Data ingestion framework Simplified
The image depicts the unlimited opportunities a woman has in front of her. Banner created using canva.com

Data ingestion framework Simplified

In an enterprise setup, a data ingestion framework is used to help govern and manage ingestion efficiently. What is a data ingestion framework? why do we need one? And what should you consider while building a framework? We will discuss them in this article.

1. What is a data ingestion framework?

Data ingestion framework is like a software framework that can be used for various types of data ingestions either by merely having configurations settings or minimal code. We will also talk about Feed and Run, the understanding of which will help comprehend the rest of the article.

A Feed is a setup done in the framework to connect the source to the target. A Run is an activity performed when a Feed is triggered. Hence, a Feed can run many Runs depending upon how many times it was triggered.

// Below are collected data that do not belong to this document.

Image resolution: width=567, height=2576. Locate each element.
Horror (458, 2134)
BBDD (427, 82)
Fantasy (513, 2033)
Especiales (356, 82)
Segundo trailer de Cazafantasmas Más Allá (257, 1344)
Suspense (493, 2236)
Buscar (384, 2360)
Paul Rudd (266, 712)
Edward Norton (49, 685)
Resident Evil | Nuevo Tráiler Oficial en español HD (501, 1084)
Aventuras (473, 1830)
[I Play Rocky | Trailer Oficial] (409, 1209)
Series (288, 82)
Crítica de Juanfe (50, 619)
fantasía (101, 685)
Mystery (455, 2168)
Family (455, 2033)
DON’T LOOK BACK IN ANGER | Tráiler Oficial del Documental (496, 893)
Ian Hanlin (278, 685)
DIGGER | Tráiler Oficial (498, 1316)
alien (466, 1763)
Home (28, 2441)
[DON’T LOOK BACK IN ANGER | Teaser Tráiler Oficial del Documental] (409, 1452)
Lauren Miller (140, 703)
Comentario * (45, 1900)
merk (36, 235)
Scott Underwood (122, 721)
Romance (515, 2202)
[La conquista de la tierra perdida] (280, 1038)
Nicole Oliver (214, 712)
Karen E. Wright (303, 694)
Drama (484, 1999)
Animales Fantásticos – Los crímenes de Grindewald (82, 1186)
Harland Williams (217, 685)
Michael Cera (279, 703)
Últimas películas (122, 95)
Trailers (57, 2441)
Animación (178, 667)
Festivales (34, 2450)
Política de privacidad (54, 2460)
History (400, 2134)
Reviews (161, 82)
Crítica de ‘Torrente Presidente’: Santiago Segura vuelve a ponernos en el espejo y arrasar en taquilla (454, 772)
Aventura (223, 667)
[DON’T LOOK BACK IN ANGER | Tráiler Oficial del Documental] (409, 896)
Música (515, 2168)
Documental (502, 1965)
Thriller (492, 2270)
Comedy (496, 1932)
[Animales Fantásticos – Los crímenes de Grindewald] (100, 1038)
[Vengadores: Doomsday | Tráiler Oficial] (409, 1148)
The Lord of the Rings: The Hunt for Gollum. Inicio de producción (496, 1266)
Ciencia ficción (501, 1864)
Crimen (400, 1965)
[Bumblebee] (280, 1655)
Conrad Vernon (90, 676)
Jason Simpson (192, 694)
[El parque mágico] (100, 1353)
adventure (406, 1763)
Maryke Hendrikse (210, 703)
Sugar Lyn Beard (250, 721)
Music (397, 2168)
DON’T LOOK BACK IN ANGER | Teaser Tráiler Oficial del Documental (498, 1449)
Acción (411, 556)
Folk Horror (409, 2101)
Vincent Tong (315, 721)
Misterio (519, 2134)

2. Why do we need a data ingestion framework?

No alt text provided for this image

Ingestion is a straightforward process and you can write a piece of code to move data rather than build an expensive framework that does the same by calling the same code. Hence, the question arises: why do we need the framework in the first place? I have listed down the top four important reasons.

2.1. Automation:

You will have an ingestion requirement to fulfil from the same source to the target combination regularly. An ingestion framework will help automate the same.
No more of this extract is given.